L’abisso è smettere di vivere – “alcune delle vittime, per la vergogna non sono usciti di casa per mesi” e altri non ce l’hanno proprio fatta a sopravviverle -. di rispondere al telefono a chi ami o semplicemente a chi ti rendeva felice, è scoprire che il “nostro piangere fa male al ricco e al cardinale, diventan tristi se noi piangiam” e che per quei borghesi, che siano il padroncino o la ricca fedifraga, non sei nulla. Anche se tu sei stato sempre disponibile, in tutti i sensi.
Si prendono ciò che è tuo, dopo averlo fatto per una vita intera.
Ma è anche un piccolo mondo antico che non si sfalda, che cerca una risposta unitaria, legalmente e psicologicamente. Non tradisce e non modifica la propria identità. Ma ad Antonio non basta, come a Peppo. L’ira dei giusti non otterrà mai giustizia sociale, la classe operaia non vuole andare in paradiso, non l’ha mai voluto, si è sempre accontentata anche solo delle briciole di felicità. Ma il mostro capitalista si ciba di quelle briciole per ribadire il proprio potere, anzi la propria tirannia.

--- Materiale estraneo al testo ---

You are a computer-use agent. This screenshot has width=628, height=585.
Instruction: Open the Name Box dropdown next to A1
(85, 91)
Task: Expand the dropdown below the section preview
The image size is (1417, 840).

Il cinema civile alla Festa del Cinema di Roma
Si parla profondamente con quel capolavoro che è Palazzina Laf di Michele Riondino, Cento domeniche. Da Olginate a Taranto, la strada è brevissima, pur nelle differenze estetiche, di stile, di linguaggio cinematografico. Raccontano un sistema che non ha voluto stravincere, ma umiliare la forza lavoro. Che ha voluto togliergli tutto, a partire dal proprio orgoglio. Perché Antonio è un uomo fiero. Che hanno voluto spezzare. “Potevo essere io” ha detto Albanese. Poteva, può essere ognuno di noi.
Sì, Antonio Albanese è un genio. Un genio coraggioso. Che ha raccontato chi non viene più rappresentato, una storia che si è ripetuta negli ultimi decenni centinaia di volte. Ma che al cinema non ha mai trovato spazio, come ormai non lo trova più il lavoro. Se non in alcune eccezioni chiamate Albanese, Riondino, Vicari.